Mr Andersson, drilling and completions manager for Chevron, has led the Chevron drilling and completion training center in Houston, including the company’s global well control training program and related technical support services. There he initiated development of a competency assurance program that allowed drilling and completion professionals to demonstrate well control competency regardless of location using advanced simulator equipment. Mr Andersson was recognized by IADC for his leadership of the IADC Well Control Committee and the WellCAP Curriculum Subcommittee, making significant implementations to strengthen the WellCAP curriculum.
“When I first started in this well control business … I sensed that there was a sentiment that we could do better. But as historically with all training, it was a cost matter. Rather than looked as an investment, most people seem to look at training as a cost, and if there was any budget cut, it started with the training budget,” Mr Andersson recalled.
In 2009, IADC began reviewing its WellCAP curriculum, and Mr Andersson remembers getting in touch with a training manager with a US nuclear plant to compare training for both high-risk industries. “The amount of training the control room supervisors at a nuclear plant receives per year absolutely amazed me,” he said. Further, he came to find a consistent observation among training schools was that 50% of students who went back for recertification after two years could not circulate a kick out on the first morning of class – a worrying revelation, Mr Andersson said.
He believes there is a lot that can be learned, for example, from the airline industry. Further, in order to be effective, training cannot continue to be a visit to the classroom once every two years. “Would anyone here want to be a passenger on a flight with a pilot who only trained in emergency situations once every two years?”

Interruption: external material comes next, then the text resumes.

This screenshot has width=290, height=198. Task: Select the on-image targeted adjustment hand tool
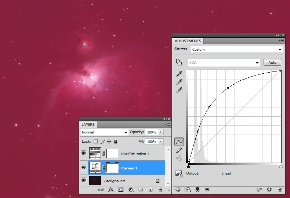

The second IADC Exemplary Service Award went to Mr Hannegan, Weatherford strategic technology development manager for MPD, who called IADC “the finest jewel of the industry when it comes to networking, communication, teaching, exposure of new ideas by the Drilling Contractor magazine, by the various committees and subcommittees… Someone may have a root concept, but it’s in this environment that’s made possible by IADC to put some meat on those bones and make them happen.”
Mr Hannegan was recognized by IADC for his leadership in the Underbalanced Operations and Managed Pressure Drilling Committee, a group of which he is also a charter member. He is author of numerous technical papers and recognized as a prolific inventor of enabling equipment and methods that reduce the loss of well control when drilling challenging wells.
In accepting his award, Mr Hannegan referred to a recent industry survey in which 40% of key decision makers in the drilling community responded that they believe 40% of offshore wells will be using some aspect of MPD within five years. “Personally I don’t think that’s possible … but it does show you the vision and the promise the technology has. That would not be the case today had it not been for IADC,” he said, adding that many association staffers played key roles in the technology gaining the acceptance level it sees today.
“There’s no way I could’ve made the impact that I think I’ve made without the support of the IADC staff, all of the programs, the venues, the committee meetings, the Drilling Contractor magazine,” he commented.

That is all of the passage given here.